In poultry farming, early feeding is the ad lib availability of feed and water for day-old chicks from the moment of hatching from the egg.

Early feeding has a positive effect on chick performance because development and maturation of important organs is not retarded post hatch, but continues. This results in better growth performance and a better health status of the chickens.

== The benefits of early feeding ==
Since the early 1990s, a lot of studies showed the benefits of early feeding and water on chick performance. In this paragraph a few studies are summarized to show the benefit of early feeding and water.

During the last few days of incubation, the residual yolk is retracted into the body cavity as an extension of the intestine. Post hatch, the residual yolk is the only nutrient source of the chicken until exogenous feed is available. Chickens can use the residual yolk for maintenance during the first few days post hatch. However, research has shown that development and maturation of the gastrointestinal tract, and important immune related organs is delayed in chickens that have to rely solely on their residual yolk and have no feed and water available between hatch and placement at the farm.

A study of Noy et al. (1996) showed that the residual yolk of chickens with access to feed during 96 hours after hatch reduced more rapid in size than in fasted birds. This can be caused by increased intestinal activity in fed chickens. A more rapid reduction in residual yolk size indicates that valuable nutrients are earlier used for important developmental steps.

Geyra et al. (2001) showed that fasting post hatch retarded body weight increase and intestinal growth. The effects of fasting were specific to both time of fasting and the intestinal segment examined (duodenum, jejunum or ileum). The jejunum appeared to be the most sensitive of the intestinal segments. Fasting between 0 and 48 hours post hatch decreased crypt size, the number of crypts per villus, crypt proliferation, villus area, and the rate of enterocyte (intestinal absorptive cells) migration in the duodenum and jejunum. Geyra et al. (2001) concluded that early access to feed is important for optimal early intestinal development.

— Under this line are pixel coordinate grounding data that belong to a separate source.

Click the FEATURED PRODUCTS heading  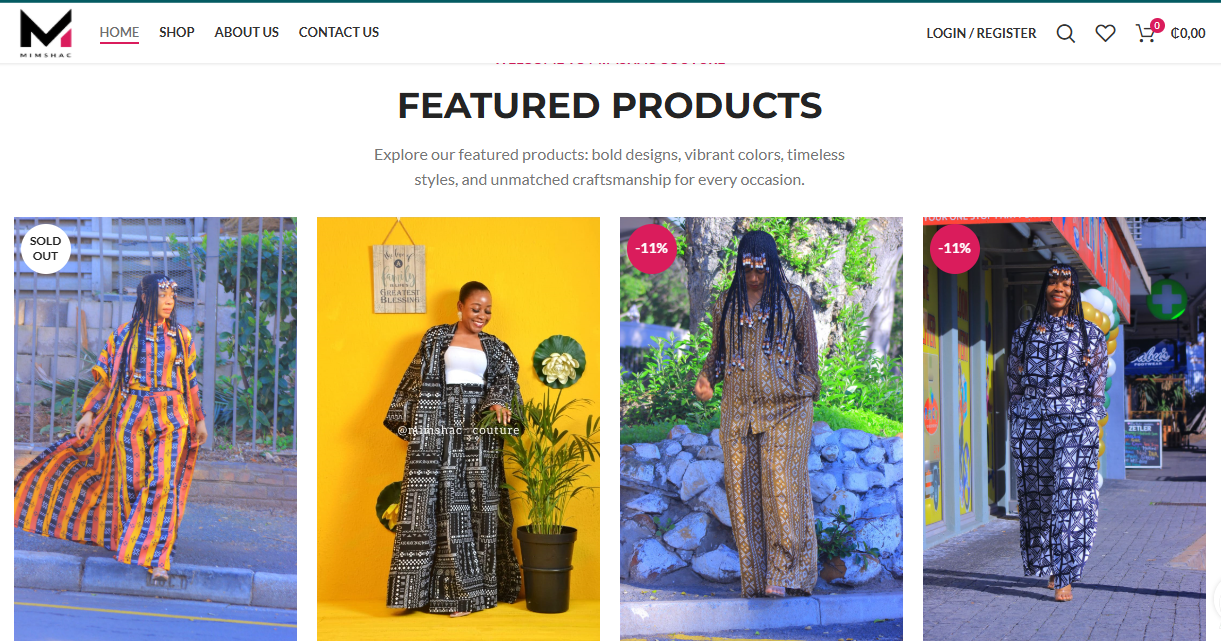point(610,105)
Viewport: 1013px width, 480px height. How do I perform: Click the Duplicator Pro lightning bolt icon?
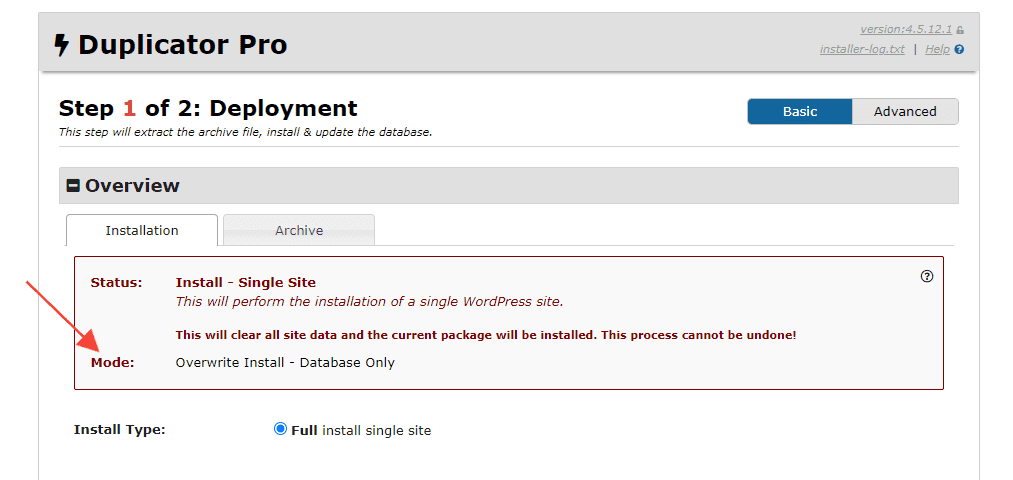point(62,46)
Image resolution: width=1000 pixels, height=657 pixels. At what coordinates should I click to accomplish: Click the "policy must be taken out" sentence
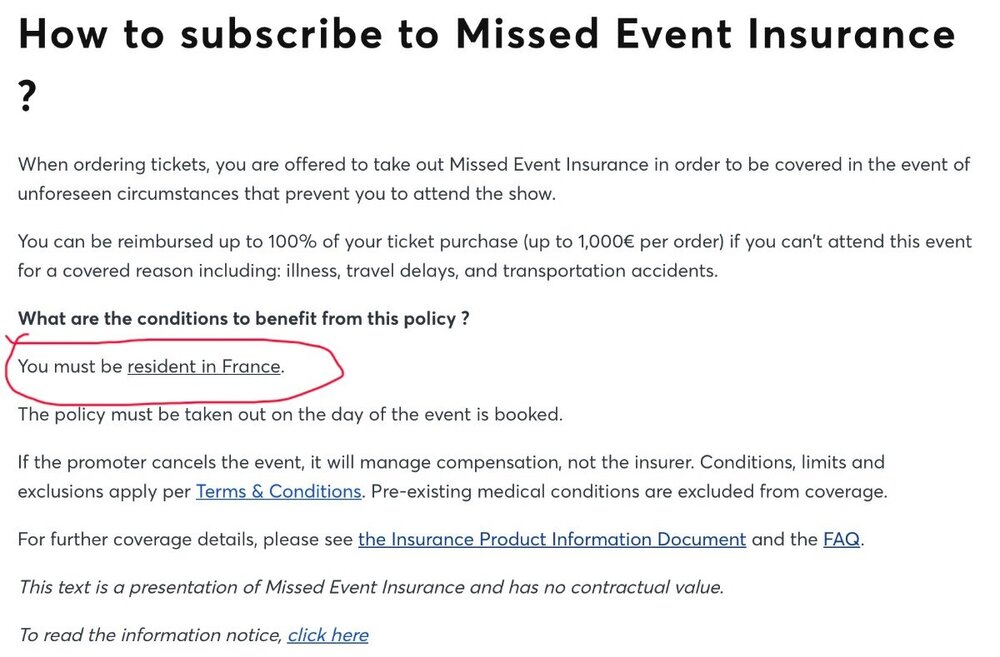(290, 415)
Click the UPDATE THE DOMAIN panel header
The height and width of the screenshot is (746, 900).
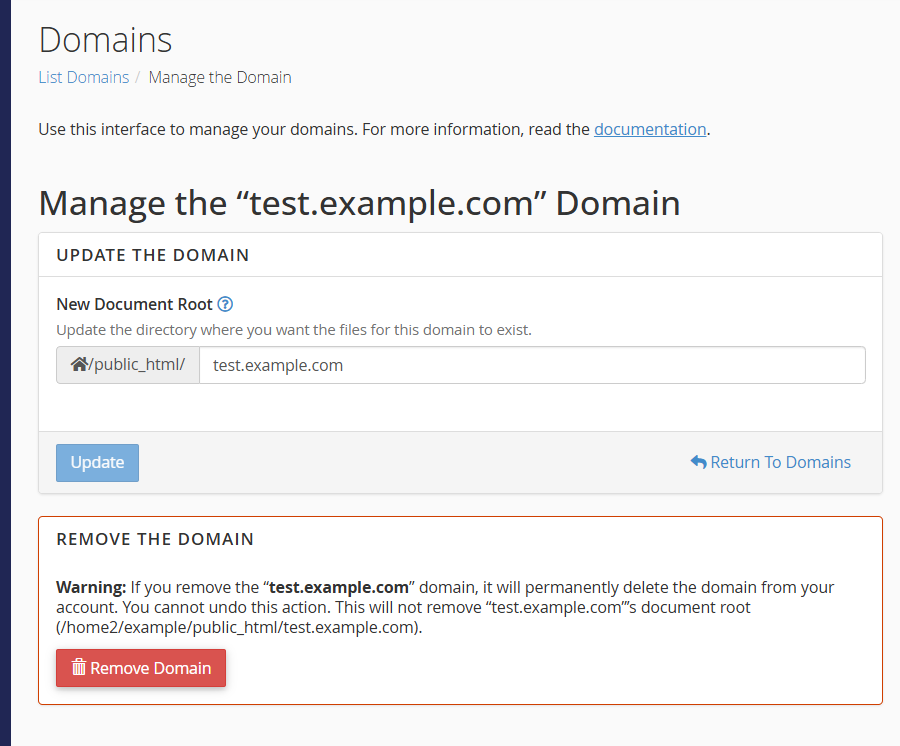coord(153,255)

Maiorka et al. (2003) also showed that the development of the gastrointestinal tract was directly linked to feed and water intake. They showed that relative weight and length of the jejunum and ileum increased when chickens were supplied with feed and water post hatch. In addition, intestinal mucosa development was affected by the availability of feed and water: the number of villi per area decreased because villi size increased. According to these findings Maiorka et al. (2003) hypothesized that the absence of physical stimuli caused by feed in the intestinal lumen and the specific need for certain nutrients, such as water, may be responsible for negative changes in the morphology of the intestinal mucosa.

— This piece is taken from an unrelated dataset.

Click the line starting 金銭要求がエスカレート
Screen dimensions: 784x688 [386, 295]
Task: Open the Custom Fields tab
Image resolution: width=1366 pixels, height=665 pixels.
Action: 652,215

Protein in the residual yolk is the source of antibodies from the chicken. To be effective, it is important that maternal antibodies move from the residual yolk into the bloodstream but also to sites of vulnerability such as the mucosal surfaces where bacteria and viruses can enter the body. Dibner et al. (1998) evaluated the effect of early feeding on the development of the immune system in broiler chickens. They showed that providing nutrients immediately post hatch resulted in heavier bursa weight, earlier appearance of biliary IgA and germinal centers (secondary lymphoid organs), and an improved resistance to a disease challenge. In broiler chickens the first week of life is not only important for further development of the gastrointestinal tract and important immune related organs but is also an important period for muscle production. Halevy et al. (2000) showed that the length and timing of fasting post hatch affects satellite cell activity. Short-term fasting can enhance satellite cell number. However, long-term fasting almost completely arrests cell mitosis and decreases the number of satellite cells. In the study of Halevy et al., (2000) the chickens that fasted during the first days of life did not regain their body weight or breast muscle weight by day 41, however chickens that fasted between day 4 and 6 post hatch had full growth compensation by day 41. Halevy et al. (2000) concluded that sufficient feed directly post hatch may be critical for later muscle development. A study of Noy and Sklan (1999) also showed that early feeding increased body weight and breast size at marketing age in chickens and poults. They showed that early feeding reduced mortality numerically.